Valeriano & Maness — Cyber War versus Cyber Realities
Valeriano, B. & Maness, R.C. Cyber War versus Cyber Realities: Cyber Conflict in the International System. Oxford University Press, 2015.
Brandon Valeriano and Ryan Maness provide the most systematic empirical challenge to the “cyber doom” narrative. Drawing on a dataset of interstate cyber incidents, they demonstrate that states overwhelmingly exercise restraint in cyberspace — most operations remain at low severity, escalation to destructive effects is rare, and cyber operations have not triggered kinetic military responses. Their concept of “cyber restraint” informs the Atlas's treatment of restraint factors as analytically important data, not merely the absence of escalation.
The Atlas incorporates this perspective by tracking restraint factors alongside threshold crossings in every case. The escalation ladder is not a conveyor belt — most incidents cluster at the lower tiers, and understanding why states choose not to escalate is as important as understanding when they do.
Contestation: Critics argue that Valeriano and Maness undercount significant operations by using a narrow definition of “cyber conflict” and that their dataset ends before several of the most consequential incidents in the Atlas (NotPetya, SolarWinds, Viasat). The restraint thesis may also reflect the period studied rather than an enduring strategic pattern.

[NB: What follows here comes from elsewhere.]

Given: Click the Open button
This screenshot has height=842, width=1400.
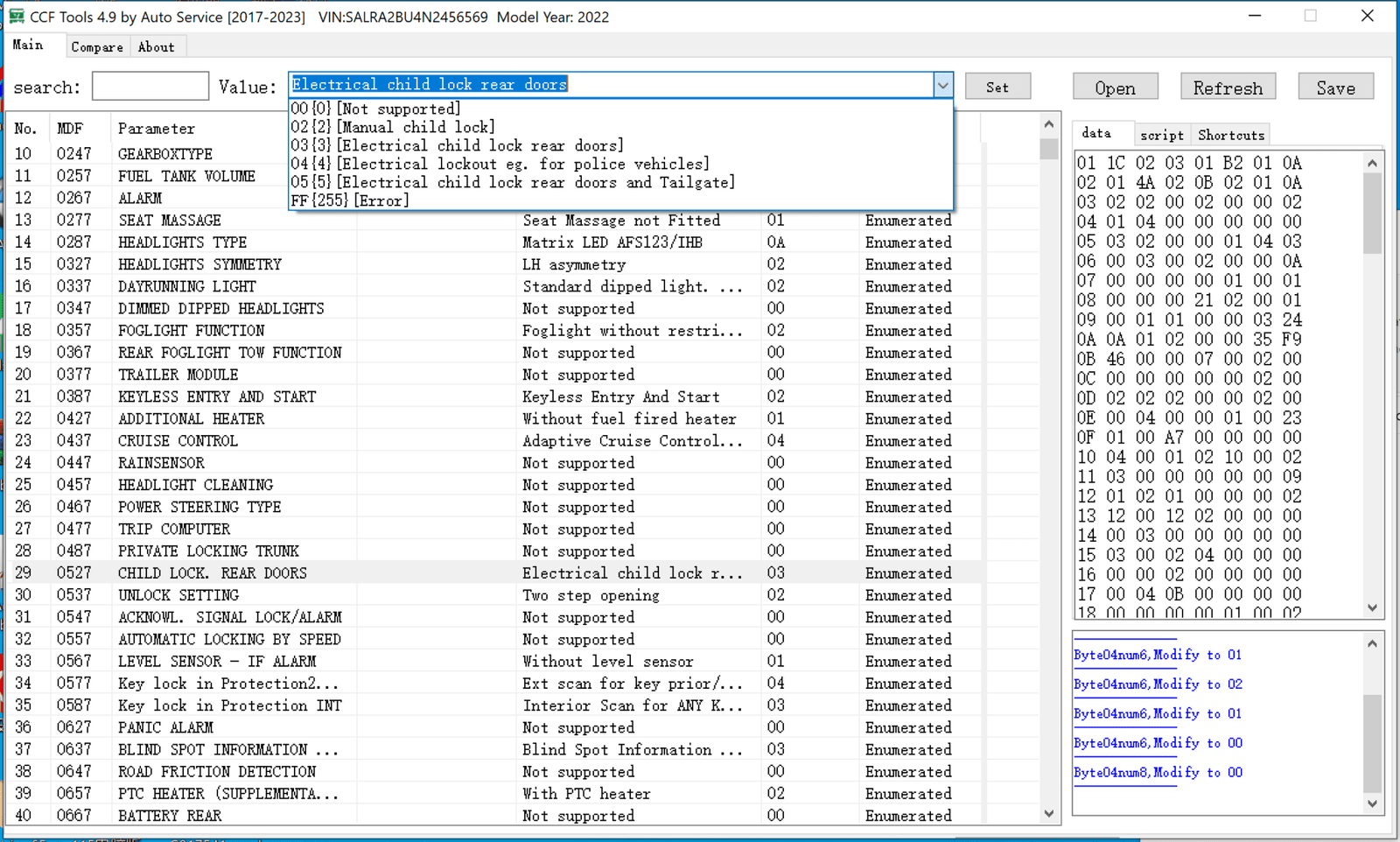Looking at the screenshot, I should 1115,87.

Acton — Cyber Weapons and Nuclear Stability
Acton, J.M. 'Cyber Weapons and Precision-Guided Munitions.' In Cross-Domain Deterrence, ed. Lindsay & Gartzke. Oxford University Press, 2019. See also: 'Escalation through Entanglement.' International Security, 43(1), 2018, pp. 56–99.

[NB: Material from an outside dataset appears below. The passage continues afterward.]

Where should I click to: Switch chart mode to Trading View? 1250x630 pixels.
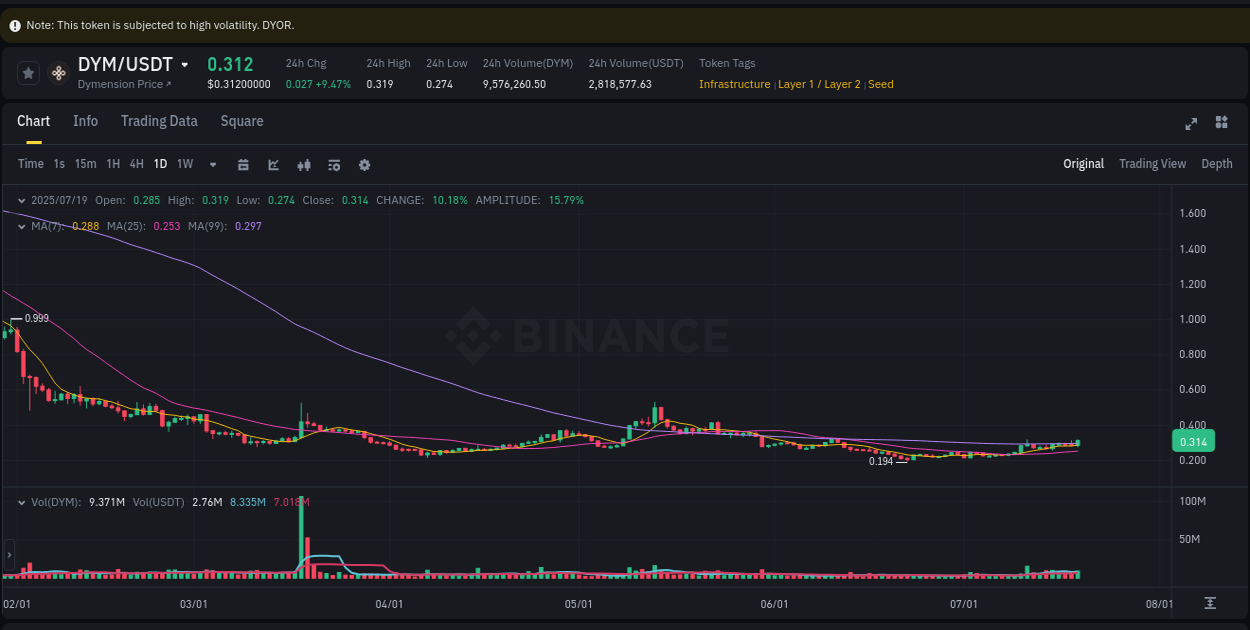(1152, 163)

James Acton introduces the concept of “entanglement” to describe how cyber capabilities create inadvertent escalation pathways — particularly between conventional and nuclear domains. When cyber intrusions target dual-use systems (satellite communications used by both conventional forces and nuclear command-and-control, for instance), the defender cannot easily distinguish between espionage, conventional preparation, and a strategic first-strike enabler. This ambiguity can compress decision timelines and increase the risk of miscalculated escalation.
The Atlas draws on this framework for its entanglement score, which measures how many sectors, countries, and collateral dimensions an incident touches. Operations that span multiple sectors or affect dual-use infrastructure score higher, reflecting the greater risk of unintended escalation dynamics. The space and nuclear sector cards in the infrastructure lens are directly informed by Acton's analysis of the cyber-nuclear nexus.

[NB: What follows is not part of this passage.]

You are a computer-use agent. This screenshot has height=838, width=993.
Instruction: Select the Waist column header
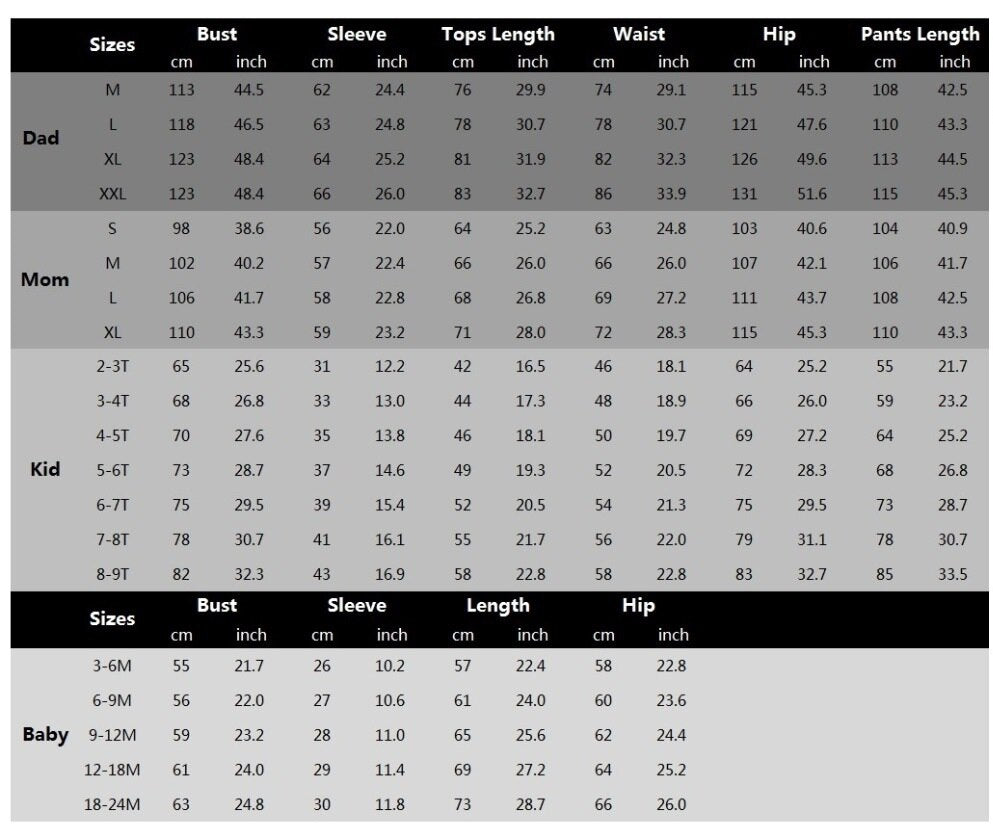point(639,34)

Contestation: The entanglement thesis rests on assumptions about decision-making under uncertainty that are difficult to test empirically. Critics note that nuclear-armed states have strong institutional incentives to avoid miscalculation, and that the entanglement risk may be overstated relative to the stabilising effects of mutual vulnerability. The debate is ongoing and unresolved.
On using these frameworks together
These six bodies of work do not form a unified theory. They address different questions (What is the strategic logic? How do we know who did it? What does the law say? Do states actually escalate? Where are the inadvertent risks?) and sometimes reach incompatible conclusions. The Atlas uses them as complementary lenses, not as a single coherent model. Where they disagree — on whether cyber operations are genuinely novel, on whether existing law is adequate, on whether restraint is durable — the Atlas presents the disagreement rather than resolving it. Analytical honesty requires acknowledging that the field has not settled these questions.
On reading this page
Methodology is not a formality. The choices documented here — what to include, how to classify, which frameworks to apply — shape every analytical output in the Atlas. Users who disagree with these choices should be able to trace them here and form their own judgements accordingly.